Railway halt in Pöhl, Germany

Herlasgrün station Is a local railway junction in the Pöhl district of Herlasgrün in Vogtland in the German state of Saxony. It is situated on the Leipzig–Hof and the Herlasgrün–Oelsnitz railways.

== History==

The station was opened on 15 July 1851 along with the Reichenbach–Plauen section of the Leipzig–Hof railway. Originally the station had five tracks: the entrance building and goods facilities with freight sheds, loading ramps and loading roads. With the construction of the Voigtland State Railway (Voigtländische Staatseisenbahn, Herlasgrün–Cheb) starting in 1863, the station infrastructure was extended by two tracks only, since Herlasgrün would remain a relatively insignificant station. Passenger services towards the Elster Mountains starting or terminating in Reichenbach commenced with the opening of the Herlasgrün–Cheb (Eger in German) line on 1 November 1865.

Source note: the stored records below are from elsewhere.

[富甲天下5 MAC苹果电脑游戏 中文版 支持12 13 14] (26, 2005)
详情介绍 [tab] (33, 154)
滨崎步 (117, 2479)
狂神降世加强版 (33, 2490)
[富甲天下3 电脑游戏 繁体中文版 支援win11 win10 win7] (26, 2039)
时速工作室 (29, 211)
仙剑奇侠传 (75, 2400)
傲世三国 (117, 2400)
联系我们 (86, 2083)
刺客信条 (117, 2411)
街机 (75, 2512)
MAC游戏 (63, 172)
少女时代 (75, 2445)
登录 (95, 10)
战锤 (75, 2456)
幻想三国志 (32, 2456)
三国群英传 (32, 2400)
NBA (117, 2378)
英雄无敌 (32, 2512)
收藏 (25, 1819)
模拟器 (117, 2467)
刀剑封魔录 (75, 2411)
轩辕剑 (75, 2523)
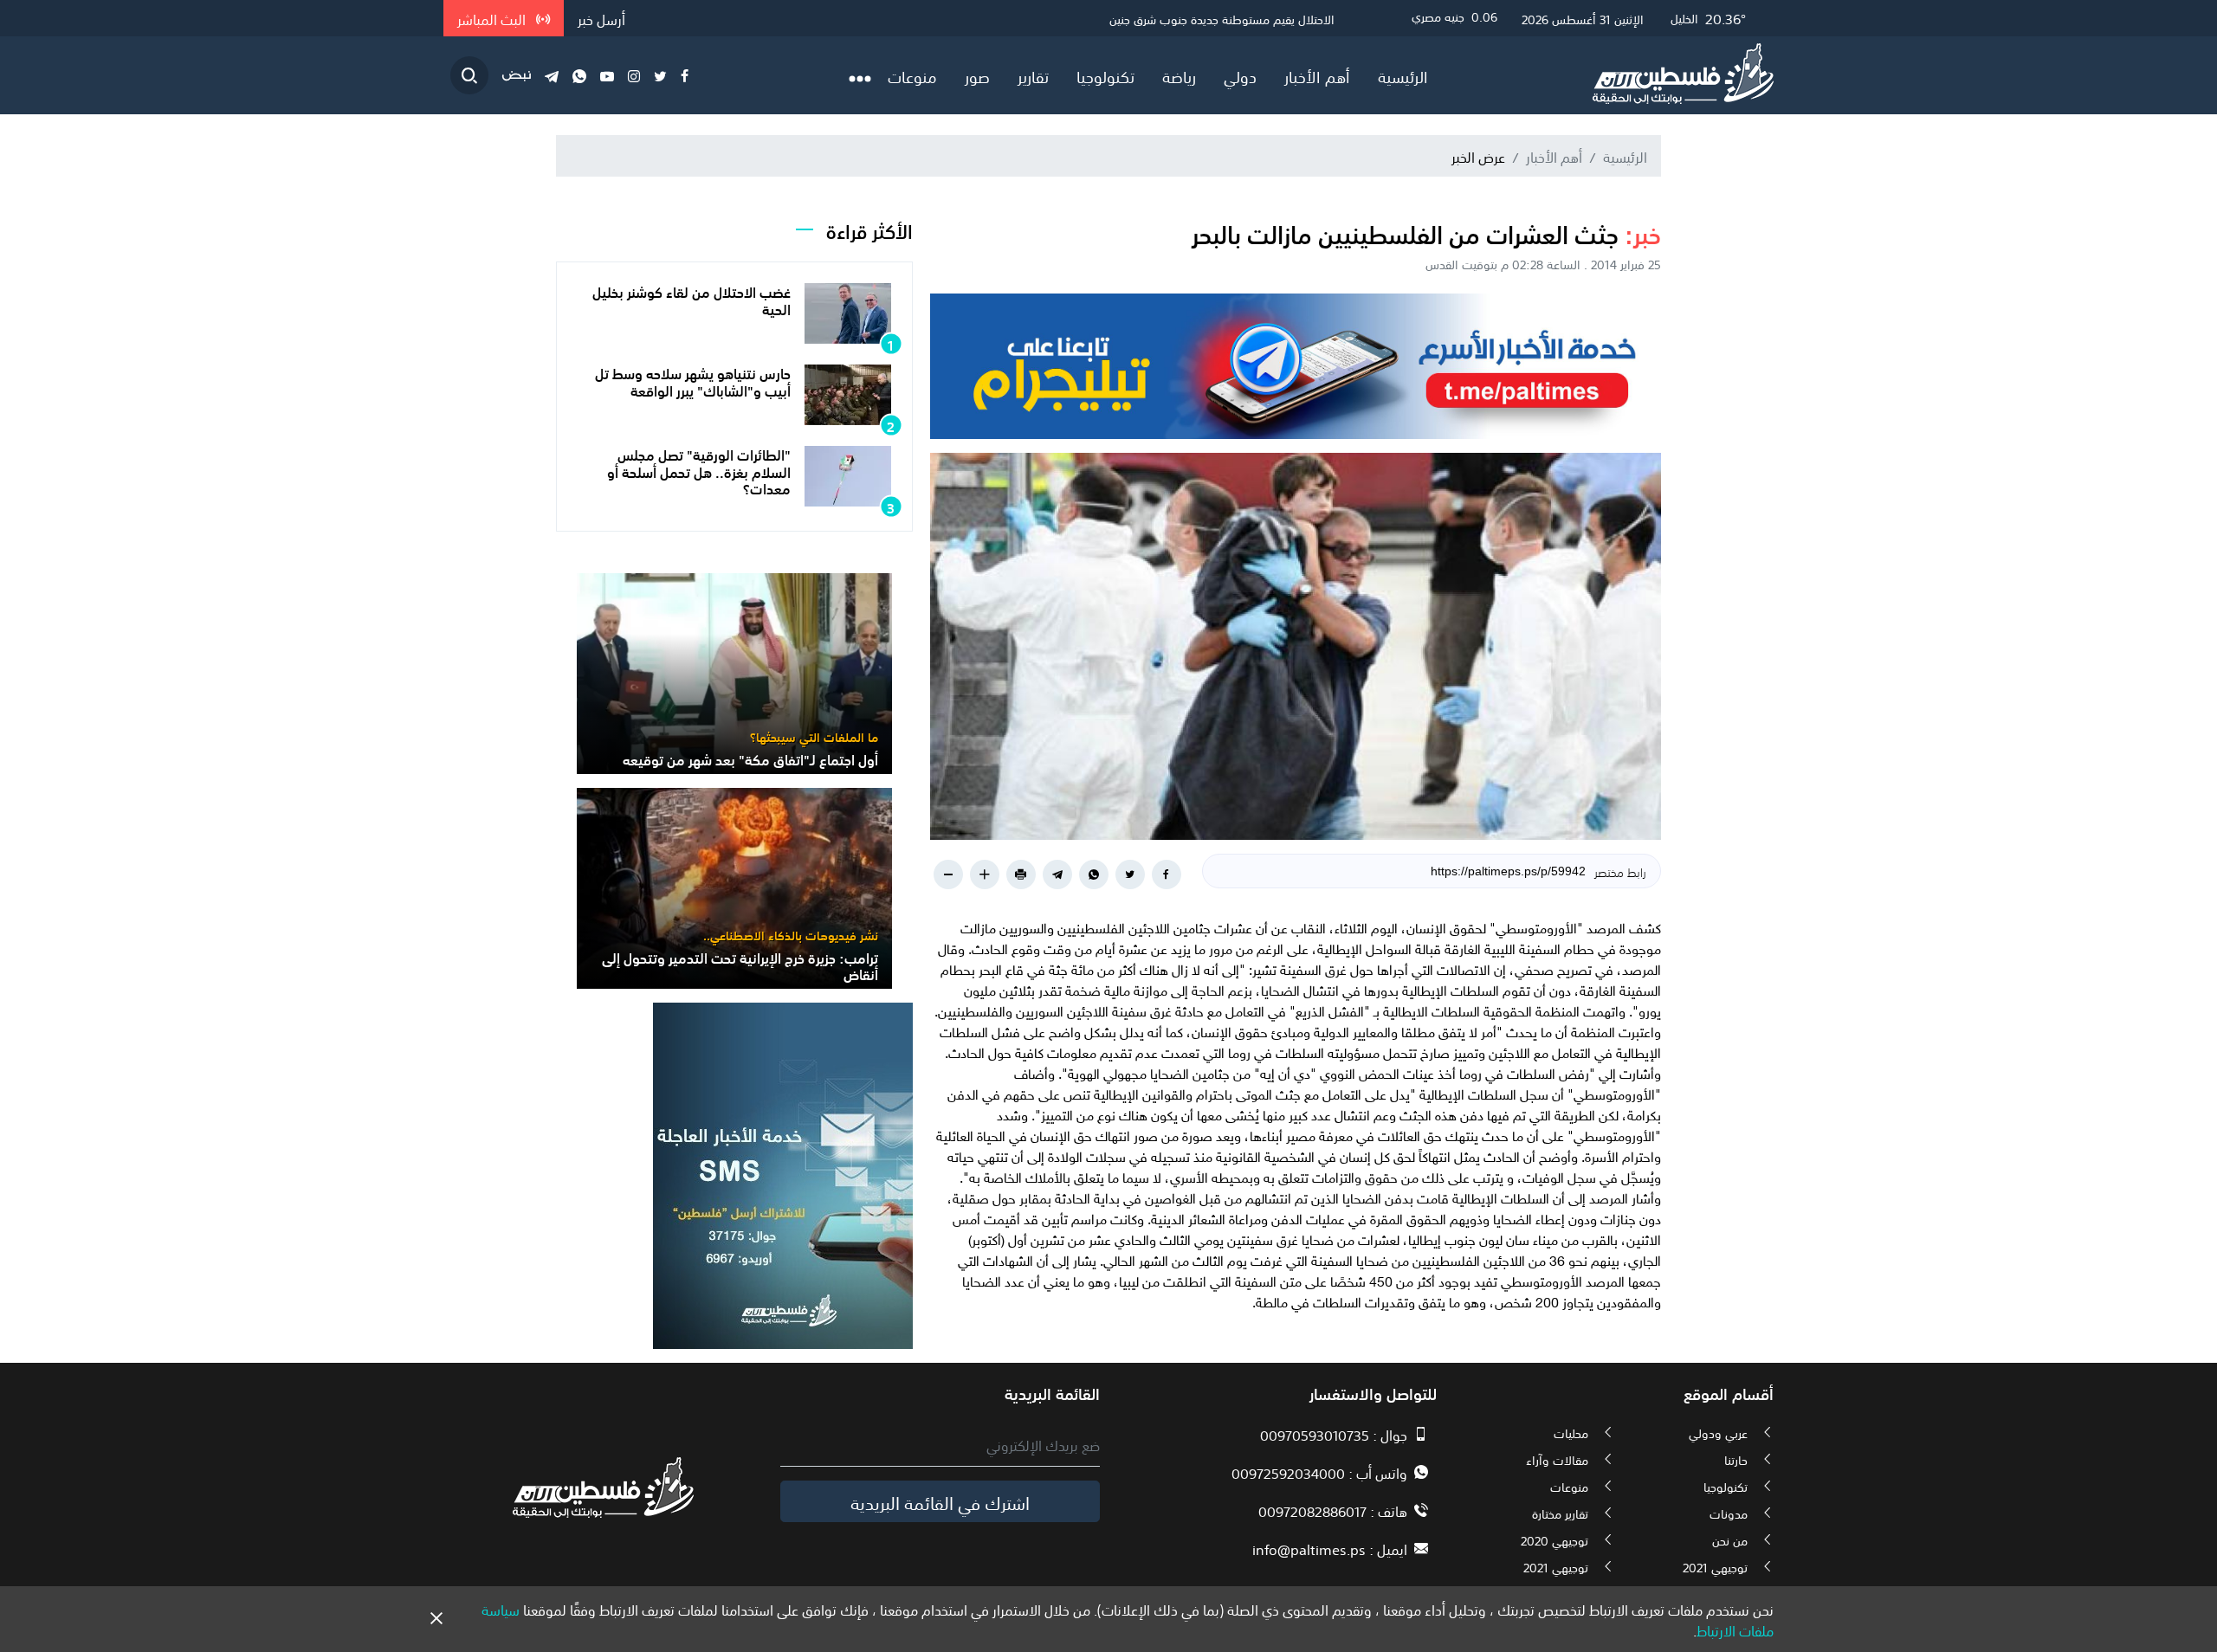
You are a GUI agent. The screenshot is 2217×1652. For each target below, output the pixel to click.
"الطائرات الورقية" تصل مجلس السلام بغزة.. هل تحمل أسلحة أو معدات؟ (699, 470)
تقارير (1033, 75)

With the construction of the Plauen–Oelsnitz connection, which opened in 1874, Herlasgrün station was significantly expanded as the Oelsnitz–Cheb section was operated in conjunction with the new line. Separate trains were now operated on the Herlasgrün–Falkenstein section. In addition to a new entrance building in the "wedge" between the branching lines, numerous new tracks and a small locomotive depot were built. The old entrance building was used as a residence. In the following decades the station was extended several times, until a larger station upgrade took place in the 1890s. The existing connecting curve between the two railway lines was also established.

Up to 1989/90 individual tracks were removed; large-scale dismantling only started at the end of the 1990s. The only new construction was a platform on the connection curve; today only three tracks still operate on the Leipzig–Hof railway. The station has also lost its former importance as a stop for express trains.

=== Herlasgrün locomotive depot===

The Herlasgrün locomotive depot, constructed in 1874, consisted of an 11.6-m turntable, a two-storey roundhouse where locomotives were heated (Heizhaus) and a coal shed.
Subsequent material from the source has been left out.